Client Core Readahead Cache

The readahead cache buffers read data for all OrangeFS files. All reads less than about 1/2 the buffer size are translated into a block read. Note that the kernel module prevents requests larger than the I/O buffer size to be passed to the client core. Subsequent reads to the same block are satisfied from the buffer avoiding an I/O request to the server. A write to the file causes all buffers holding data from that file to be flushed - and thus all writes go directly to the server. When the kernel frees a "struct file" (generally when all processes on the node have closed the file) it initiates a "release" which also flushes all buffers holding data from that file. Otherwise read buffers are kept until all buffers are in use, at which point buffers are selected for reuse with an LRU algorithm. The readahead cache can cause non sequentially consistent semantics if multiple nodes are accessing a file and at least one node is writing to the file. A call to fsync() causes the cache to flush all buffers used by a file, thus an application can use this call to ensure that updates to a file by another node are eventually visible.

To use the readahead cache the OFS must be configured and built with the --enable-racache option. This compiles in support for the cache and sets a default of 32 buffers of 2MB each. Three /proc files control the readahead:

  • /proc/sys/pvfs2/readahead-count reports/sets the number of buffers
  • /proc/sys/pvfs2/readahead-size reports/sets the size of the buffers in bytes
  • /proc/sys/pvfs2/readahead-count-size reports/sets both the number and size of buffers at the same time

You can cat each file to report the current value of the parameter(s) or you can echo a string containing decimal numbers to set the parameter(s).

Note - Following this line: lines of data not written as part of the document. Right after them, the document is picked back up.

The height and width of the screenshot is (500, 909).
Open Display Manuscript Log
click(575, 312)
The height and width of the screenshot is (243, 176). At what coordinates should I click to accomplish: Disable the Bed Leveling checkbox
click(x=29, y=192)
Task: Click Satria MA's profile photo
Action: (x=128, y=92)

Each time the parameters are set the client-core will flush the cache, free the buffers, and build a whole new set of buffers based on the new parameter(s). For example:

echo "32 2000000" > /proc/sys/pvfs2/readahead-count-size

creates 32 buffers with 2 million bytes each (note that buffers should generally be an even power of 2 in size). Setting the count and size to 0 disables the readahead buffer.